A propos de l'éditeur

Image de l'éditeur

Le Tripode

Lorsqu’au sortir de la Seconde Guerre mondiale, on demanda à Francis Ponge pourquoi il avait préféré écrire sur une forêt (Le Carnet du bois des pins, éditions Mermod, 1947) au lieu de rédiger comme d’autres poètes des manifestes sur la liberté, il répondit, tranquillement, que son ambition était de concevoir des bombes à retardement, et non des mitraillettes.
Depuis sa création en 2012, le Tripode reprend pour elle cet état d’esprit. Elle est au service d’auteurs dont elle admire ce qui lui semble la seule liberté possible : privilégier la sensibilité aux doctrines, le cheminement dissident de l’imaginaire à l’immédiateté du discours.

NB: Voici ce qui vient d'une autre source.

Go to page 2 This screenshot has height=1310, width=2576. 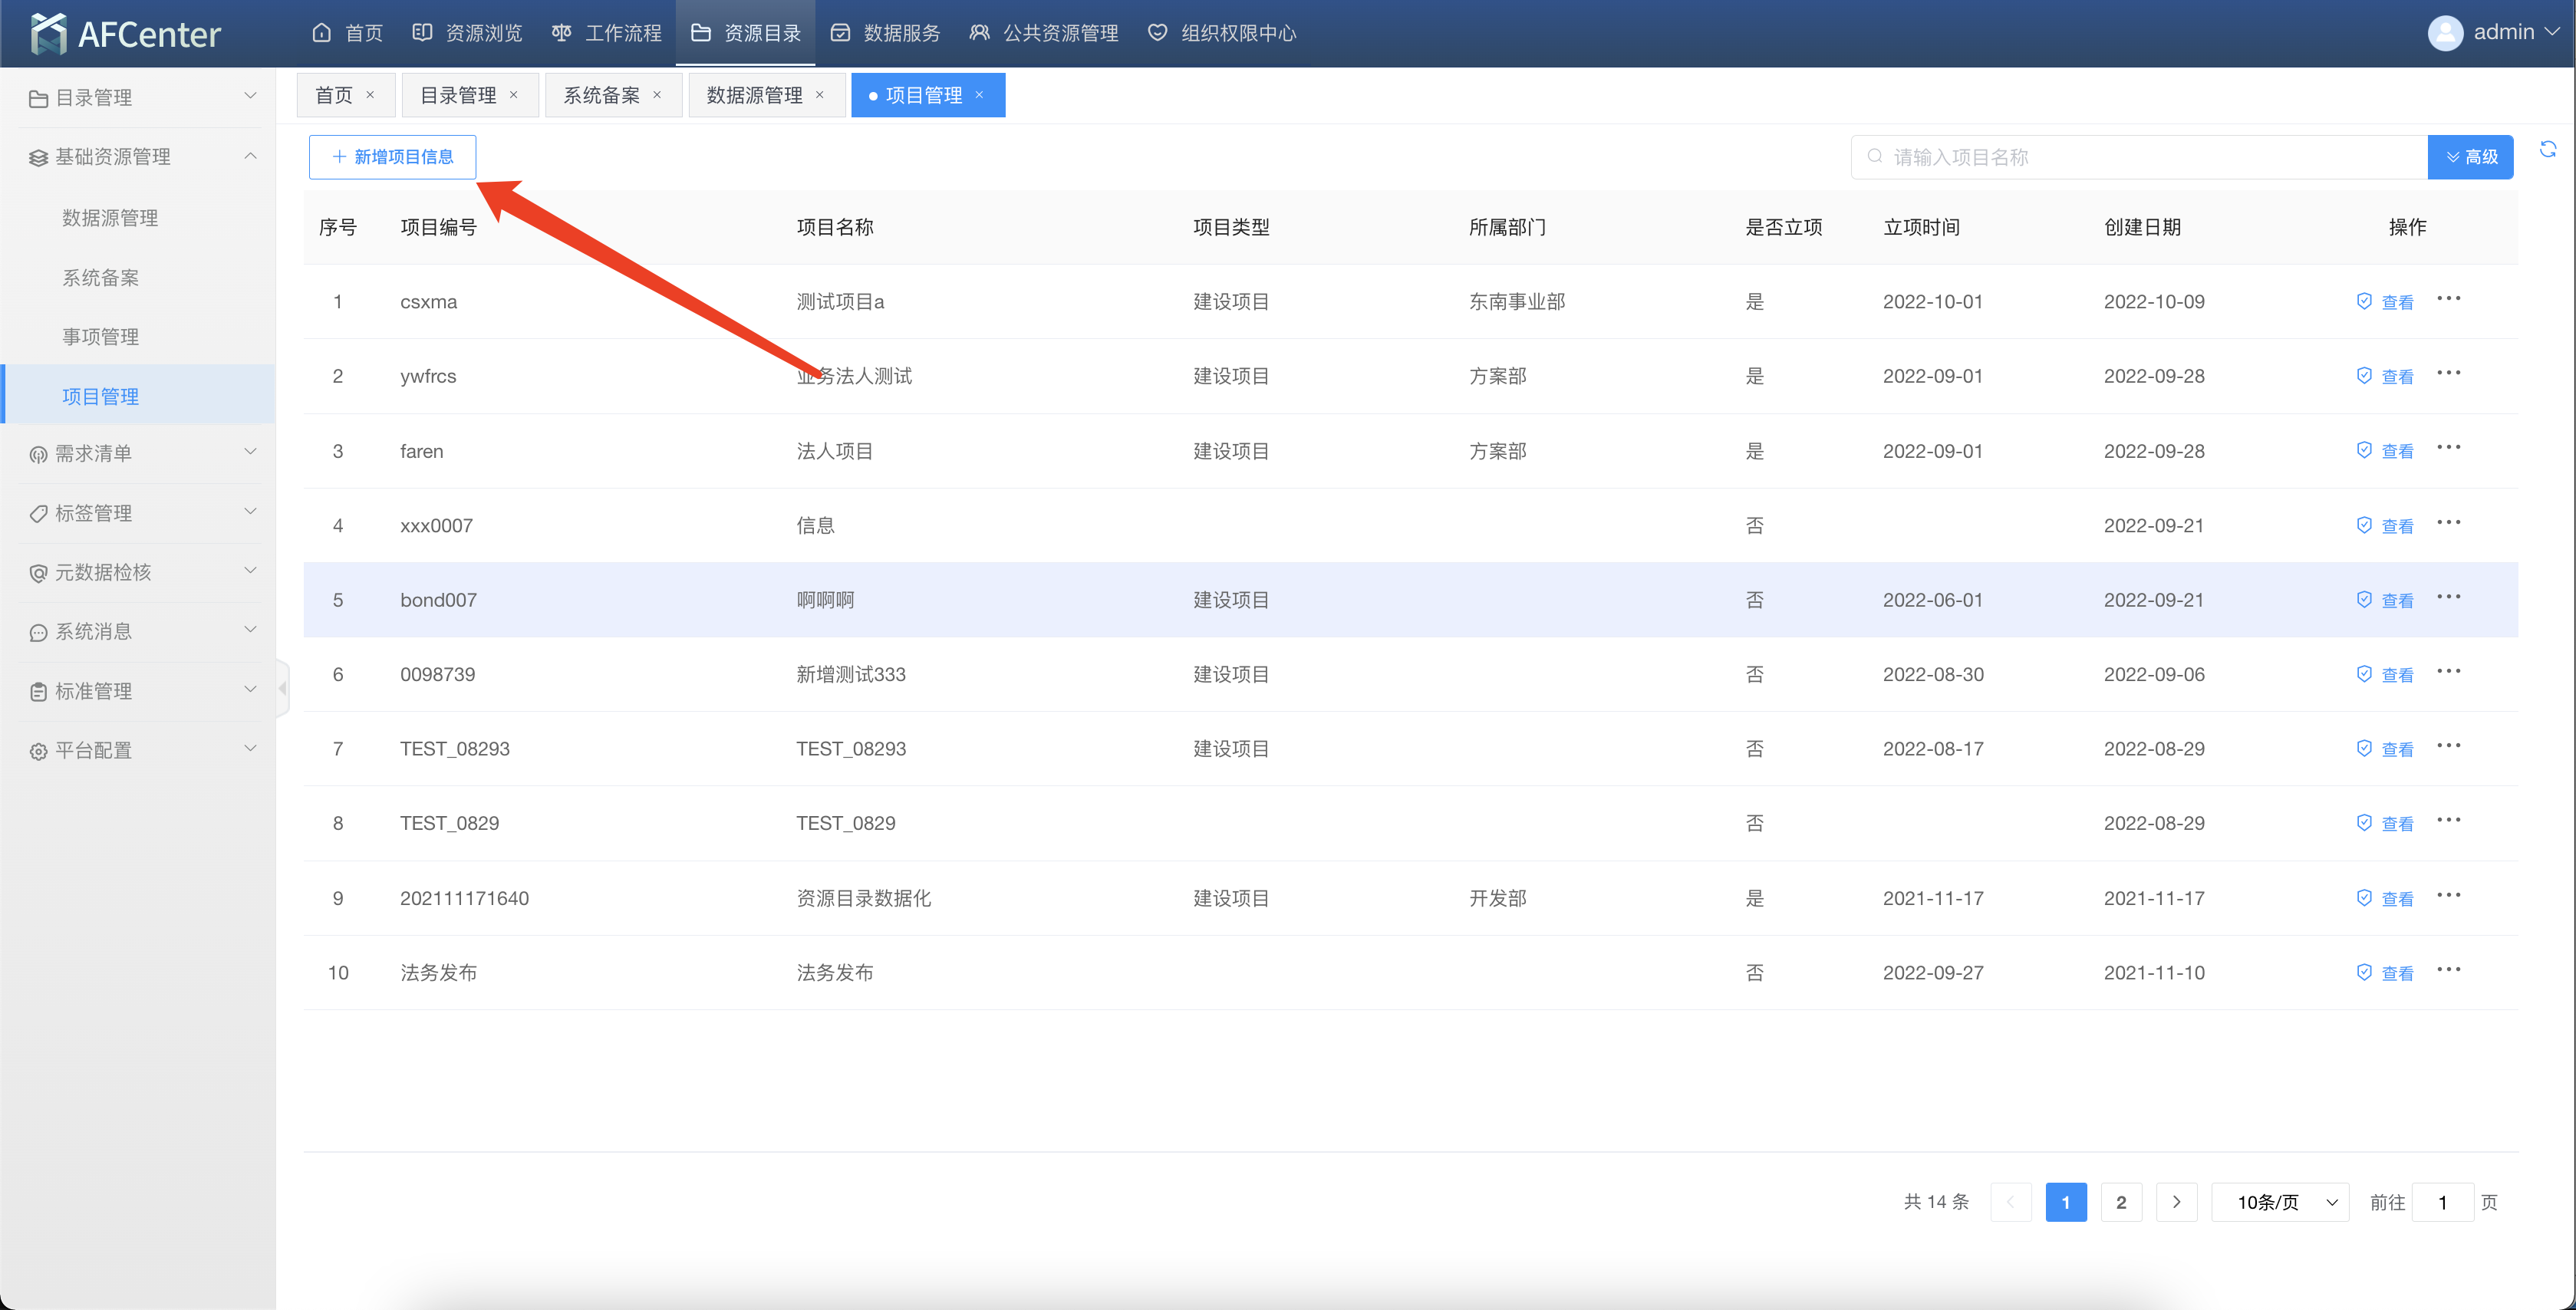(x=2120, y=1201)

Construire une maison d’édition est une chose complexe, et une activité souvent mystérieuse pour les lecteurs. Dans l’univers du livre, un auteur écrit, un imprimeur fabrique, un libraire conseille, un critique analyse. Mais l’éditeur ? Il doit « ouvrir un lieu d’asile aux esprits singuliers », disait Jean-Jacques Pauvert. Cet éditeur du XXe siècle, qui révolutionna le monde de l’édition par l’audace de ses parutions, la beauté de ses livres et l’éclectisme de ses goûts, est une figure tutélaire pour le Tripode. C’est à lui que nous devons le parti pris de publier ce qui nous chante dans toutes les catégories de l’imaginaire : du roman à la bande dessinée, du beau- livre à la poésie, de l’ouvrage érotique au recueil humoristique, le Tripode ne s’interdit rien. Surtout, c’est de lui que nous vient la leçon fondamentale que plus une œuvre est forte, plus elle doit être protégée. Cette conviction a fondé la vocation de notre maison d’édition.

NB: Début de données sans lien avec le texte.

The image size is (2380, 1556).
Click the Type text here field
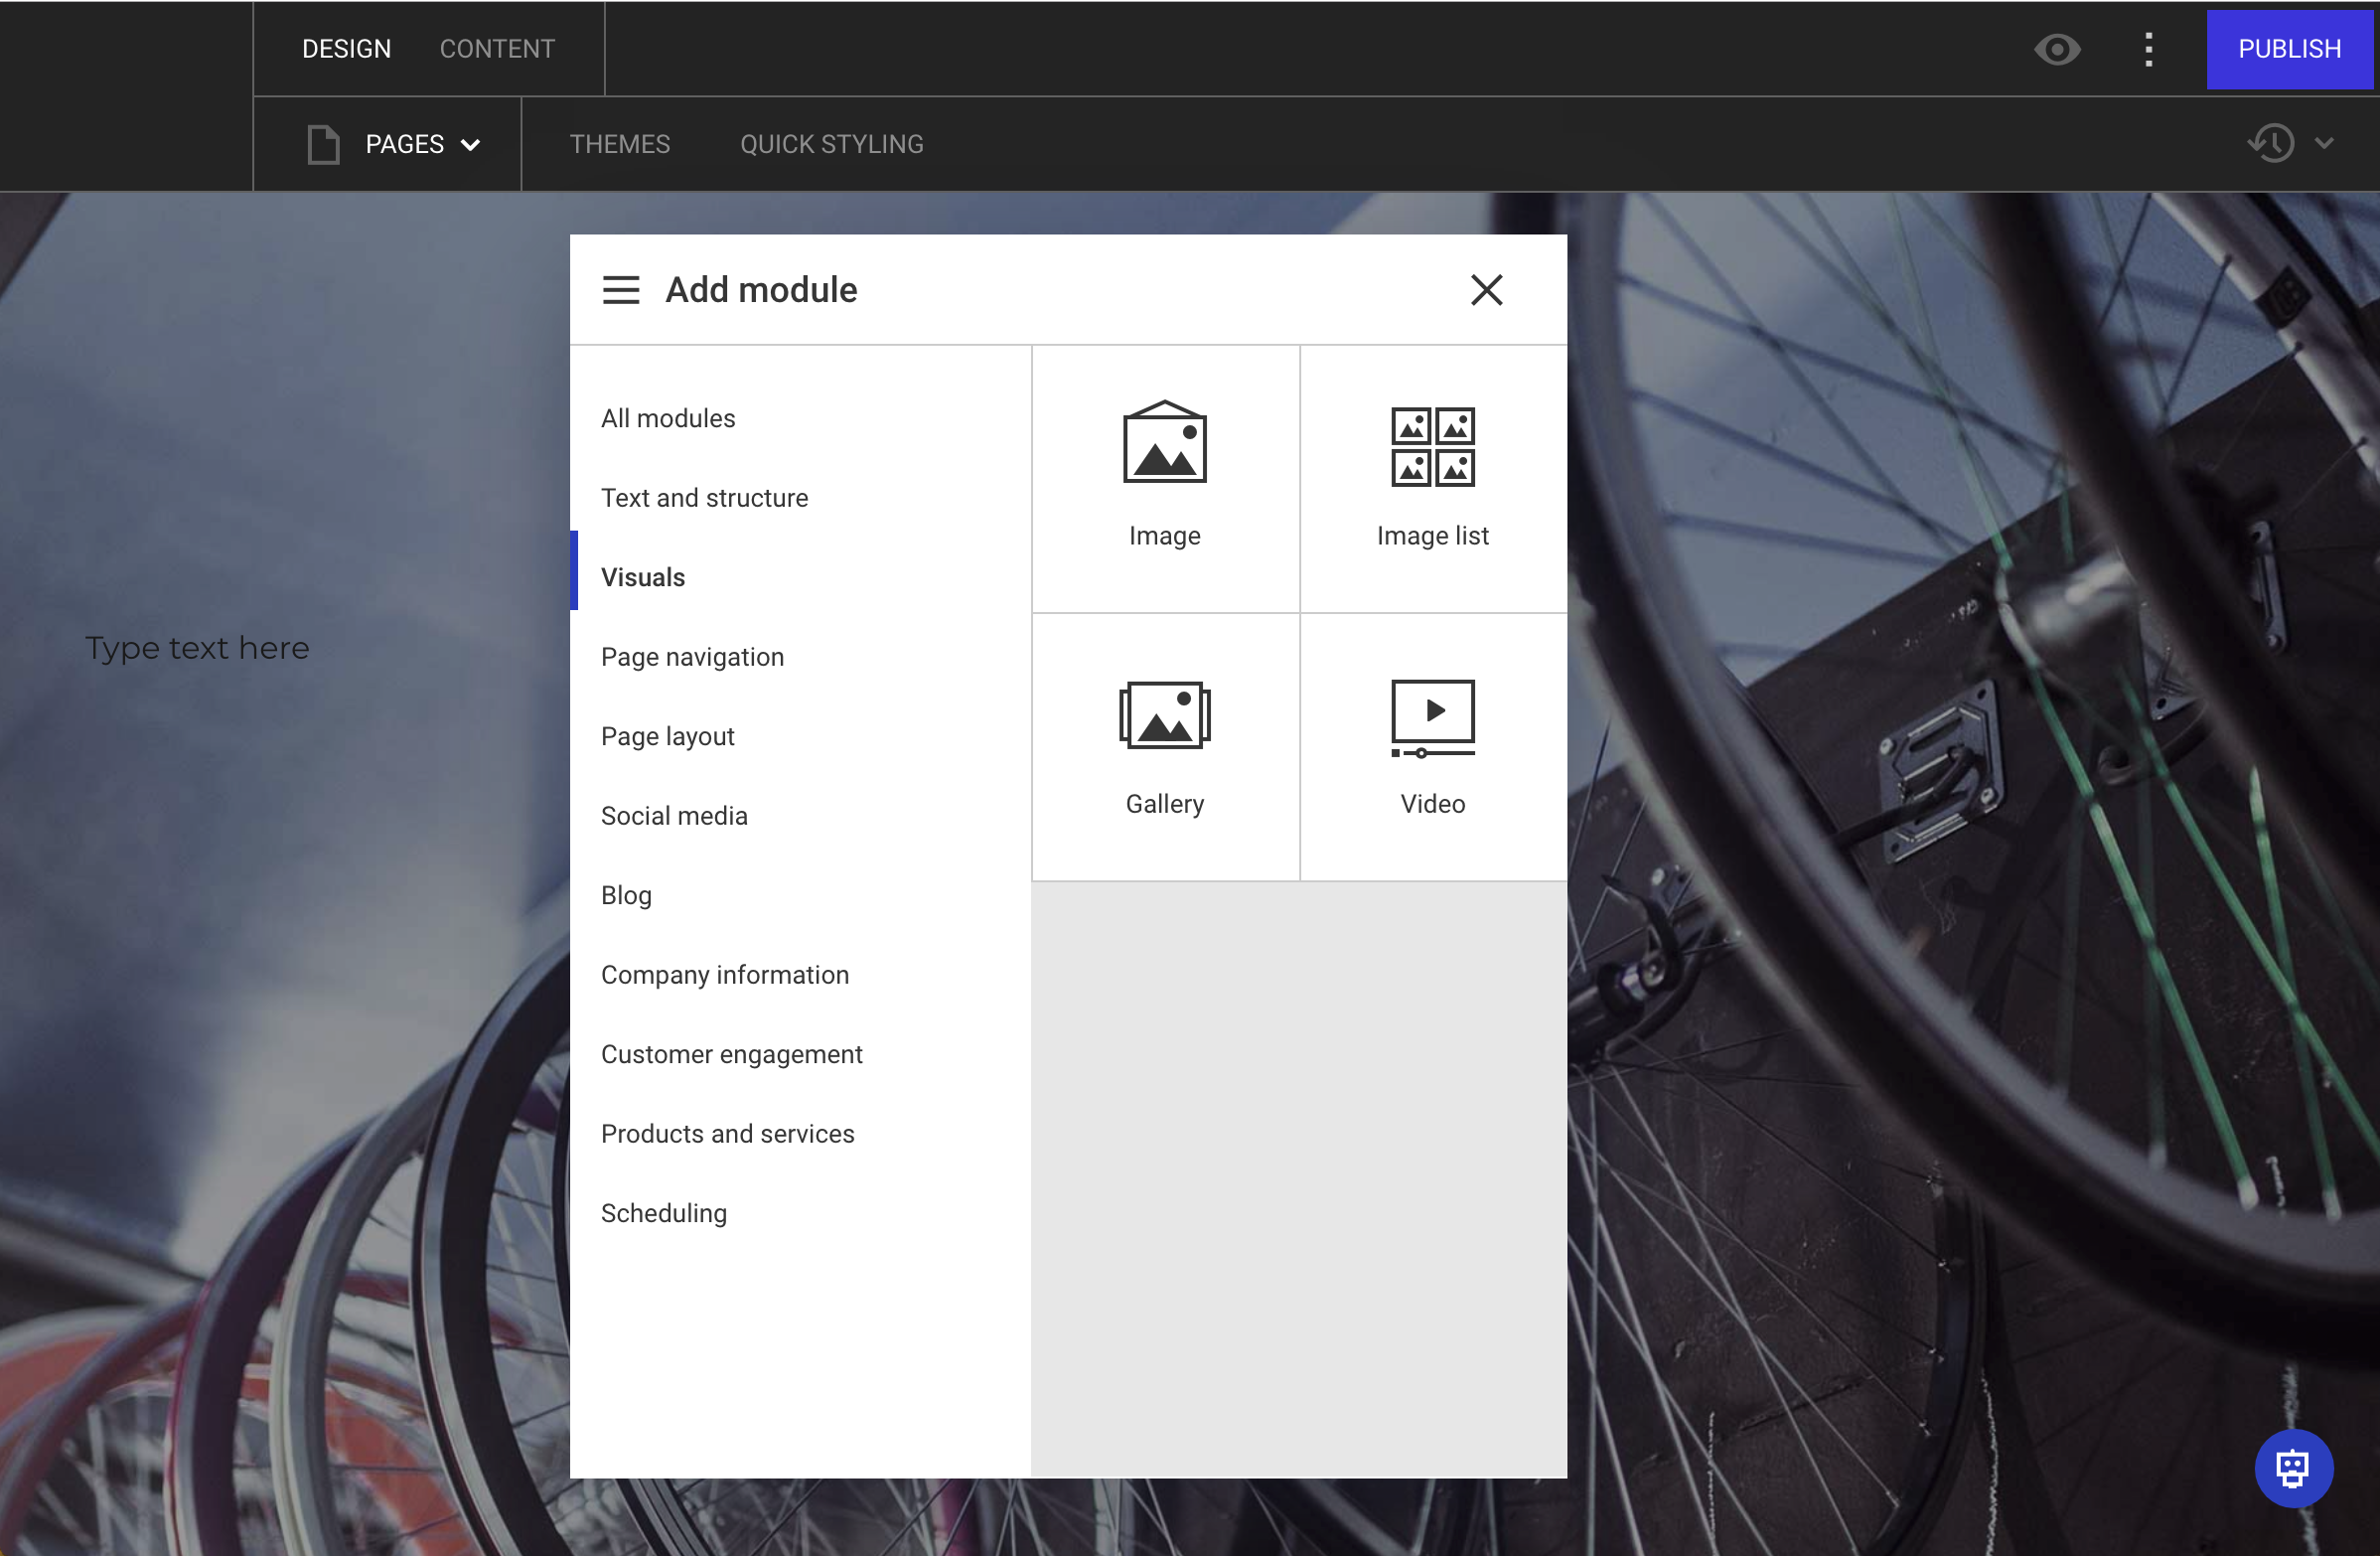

Et de fait, de L’Art de la joie de Goliarda Sapienza aux Jardins statuaires de Jacques Abeille, de Vie ? ou Théâtre ? de Charlotte Salomon à L’Homme qui savait la langue des serpents d’Andrus Kivirähk, de Née contente à Oraibi de Bérengère Cournut à Anguille sous roche d’Ali Zamir, le Tripode ne compte plus les œuvres de son catalogue qui ont failli ne jamais exister ; qui, pendant des années, ont cherché vainement à paraître.
Faire entendre l’importance des livres que nous aimons est donc la seule ambition qui nous guide. Dans un monde en surchauffe, où les mots s’anémient et les questions se multiplient, comment transmettre le temps de ressentir ? Comment faire résonner des livres fondés sur la richesse des autres quand tant, aujourd’hui, nous pousse à l’immédiateté et la défiance ? Ce sont les questions que nous nous posons chaque jour. Avec la détermination et la force acquises au contact de ces œuvres... mais aussi l’humilité que nous impose forcément l’incroyable légèreté de nos existences.